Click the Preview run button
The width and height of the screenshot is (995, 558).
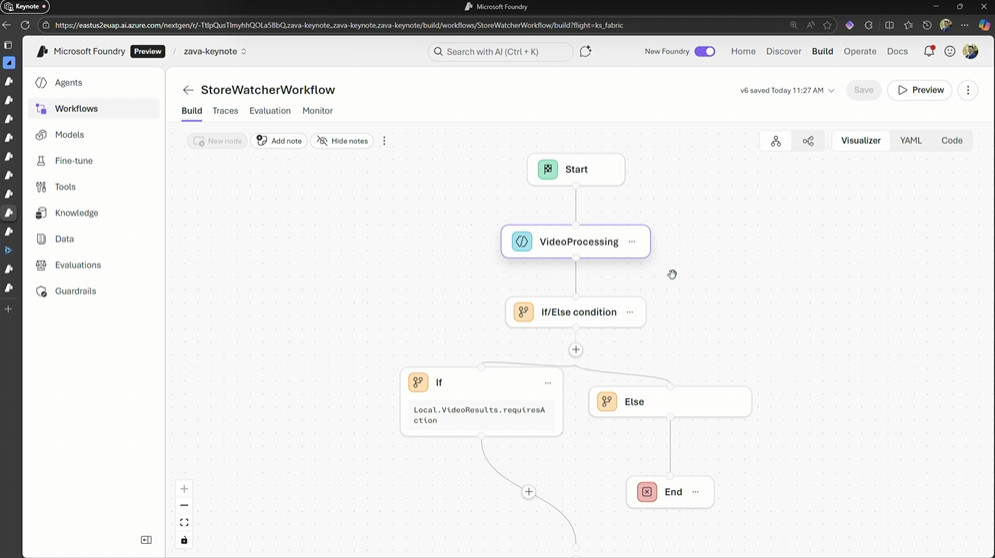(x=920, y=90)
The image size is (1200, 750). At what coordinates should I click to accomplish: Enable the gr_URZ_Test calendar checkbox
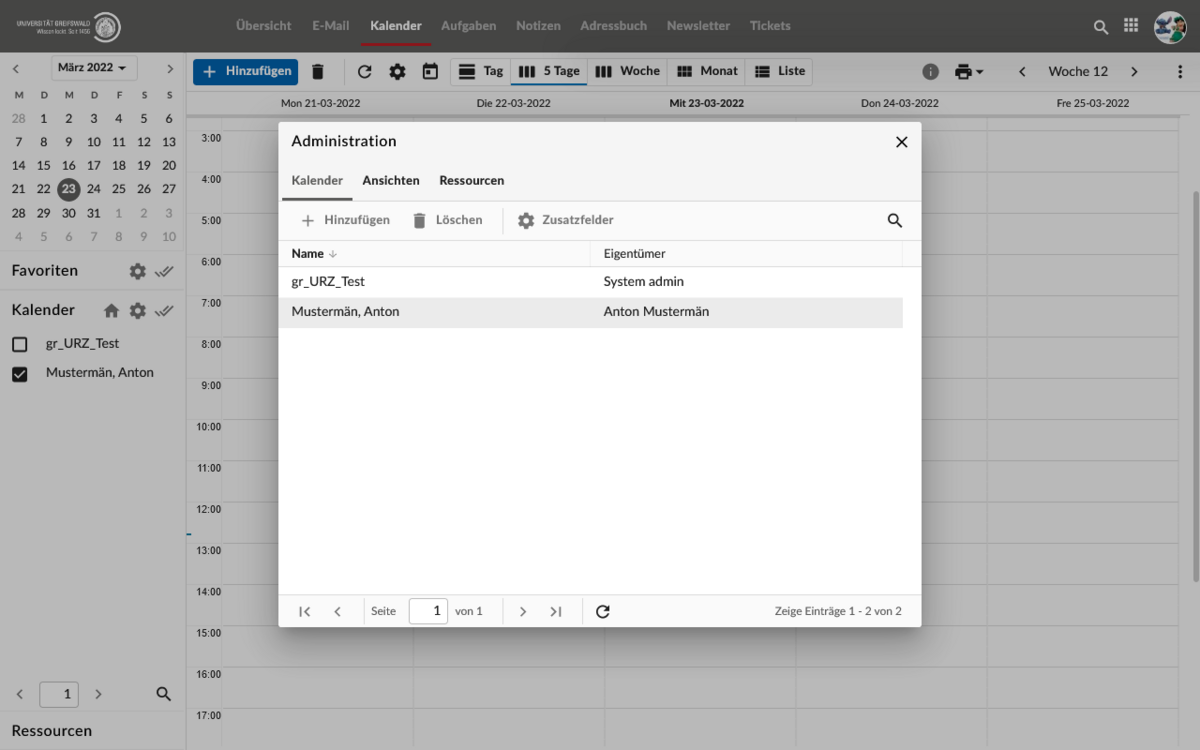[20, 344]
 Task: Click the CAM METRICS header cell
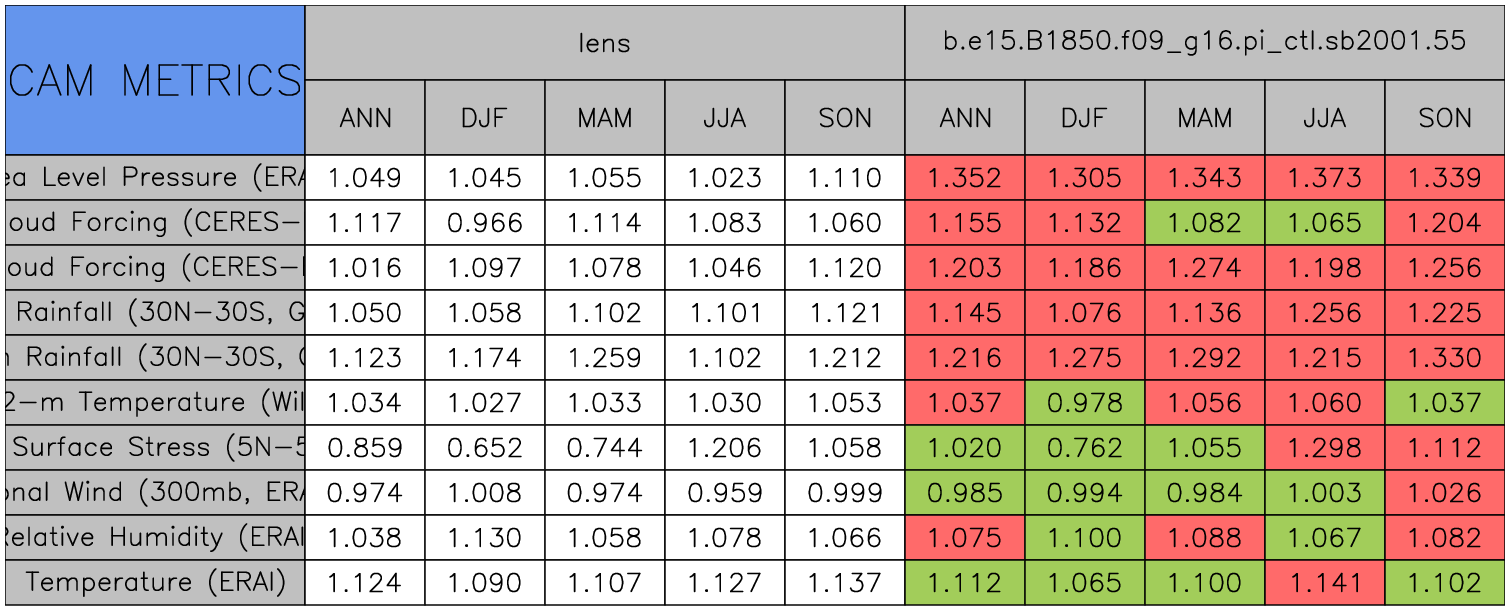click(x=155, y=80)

---

### Problem
Starting at the line that contains "The image size", restate every line through the end of the records exactly as written, but leave the pictures out.

### Answer for the task
The image size is (1200, 750). At what coordinates should I click to accomplish: Enable the gr_URZ_Test calendar checkbox
[20, 344]
 Task: Click the CAM METRICS header cell
click(x=155, y=80)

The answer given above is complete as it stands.